No sushi meal is complete without a generous side of crisp, thin slices of sweetened ginger. Also known as gari, these traditional pickles are either served in delicate containers with wasabi and soy sauce, or alongside whatever type of sushi you might have ordered — whether it is nigiri (raw fish served on vinegared rice), maki (roll made with rice and seaweed), or temaki (cone-shaped hand roll). 

Gari belongs to a larger family of pickles, or tsukemono, which are commonly offered at Japanese meals. These pieces of ginger can come in white or pink, the latter of which is the result of a dying process. Regardless, there is no doubt that these mouthwatering, spicy sides are a delightful way to amp up the flavor of your sushi. They probably taste great when used to top your sushi too — but that's not how the pickles are meant to be consumed. 

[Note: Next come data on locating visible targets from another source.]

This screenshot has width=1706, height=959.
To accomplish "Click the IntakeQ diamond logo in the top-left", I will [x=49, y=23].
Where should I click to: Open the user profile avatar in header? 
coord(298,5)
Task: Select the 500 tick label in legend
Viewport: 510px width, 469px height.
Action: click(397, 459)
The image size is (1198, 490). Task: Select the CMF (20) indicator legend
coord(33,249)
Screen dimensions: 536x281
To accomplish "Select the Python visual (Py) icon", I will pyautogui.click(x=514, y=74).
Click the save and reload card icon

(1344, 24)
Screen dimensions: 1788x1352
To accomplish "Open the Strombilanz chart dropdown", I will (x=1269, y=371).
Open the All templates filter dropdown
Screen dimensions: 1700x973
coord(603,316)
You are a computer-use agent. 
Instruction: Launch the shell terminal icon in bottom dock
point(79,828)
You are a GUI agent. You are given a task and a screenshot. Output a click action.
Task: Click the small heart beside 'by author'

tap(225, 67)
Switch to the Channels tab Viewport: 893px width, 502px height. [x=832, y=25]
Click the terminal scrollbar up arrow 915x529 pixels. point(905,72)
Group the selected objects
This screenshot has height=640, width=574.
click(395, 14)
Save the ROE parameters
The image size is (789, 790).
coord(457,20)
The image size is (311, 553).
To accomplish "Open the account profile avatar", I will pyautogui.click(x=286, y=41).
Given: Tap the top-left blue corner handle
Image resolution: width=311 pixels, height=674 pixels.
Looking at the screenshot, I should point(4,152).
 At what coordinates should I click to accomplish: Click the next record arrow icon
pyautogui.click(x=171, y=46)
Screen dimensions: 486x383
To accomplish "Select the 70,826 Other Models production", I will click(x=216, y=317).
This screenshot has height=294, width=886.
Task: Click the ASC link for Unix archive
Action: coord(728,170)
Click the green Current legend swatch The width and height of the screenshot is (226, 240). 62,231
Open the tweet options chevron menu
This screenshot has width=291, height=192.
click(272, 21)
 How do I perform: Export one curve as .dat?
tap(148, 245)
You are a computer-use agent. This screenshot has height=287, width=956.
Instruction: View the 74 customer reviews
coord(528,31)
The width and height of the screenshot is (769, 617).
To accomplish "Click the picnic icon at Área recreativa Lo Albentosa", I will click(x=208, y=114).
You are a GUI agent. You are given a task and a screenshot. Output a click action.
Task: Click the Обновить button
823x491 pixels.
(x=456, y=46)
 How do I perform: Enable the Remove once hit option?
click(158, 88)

Up there with overpowering this Japanese delicacy by dipping it in soy sauce, or slathering on wasabi until a bite literally brings you to tears, making ginger slices a part of every piece of sushi is just not the way to go. The proper way to eat gari is in between sushi bites — it's a palate cleanser.

There is a right way to enjoy ginger with sushi

Pickled ginger slices are an important part of any sushi meal not because they go with what's being served, but because they prepare you for what comes next. Like a sorbet served in between courses at a fine-dining French restaurant, these slices of ginger are meant to help your palate forget the last bite you had, and to prime it for the one to come. As celebrity chef Nobu Matsuhisa tells The Independent: "After you have eaten a piece of sushi with tuna, for example, and you want to eat sushi with salmon, you eat the ginger because it cleans the mouth. Then you can try the next piece without confusing the flavors."

He adds: "Ginger is not meant to be eaten with sushi in the same mouthful."

You could argue that there are many reasons to enjoy pickled ginger with your sushi meal — in addition to being packed with flavor, ginger also helps with digestion,which will come in handy if your tummy isn't used to digesting raw fish. And while we agree that there is no downside to enjoying pickled ginger, it's best to enjoy this beneficial side the proper, intended way.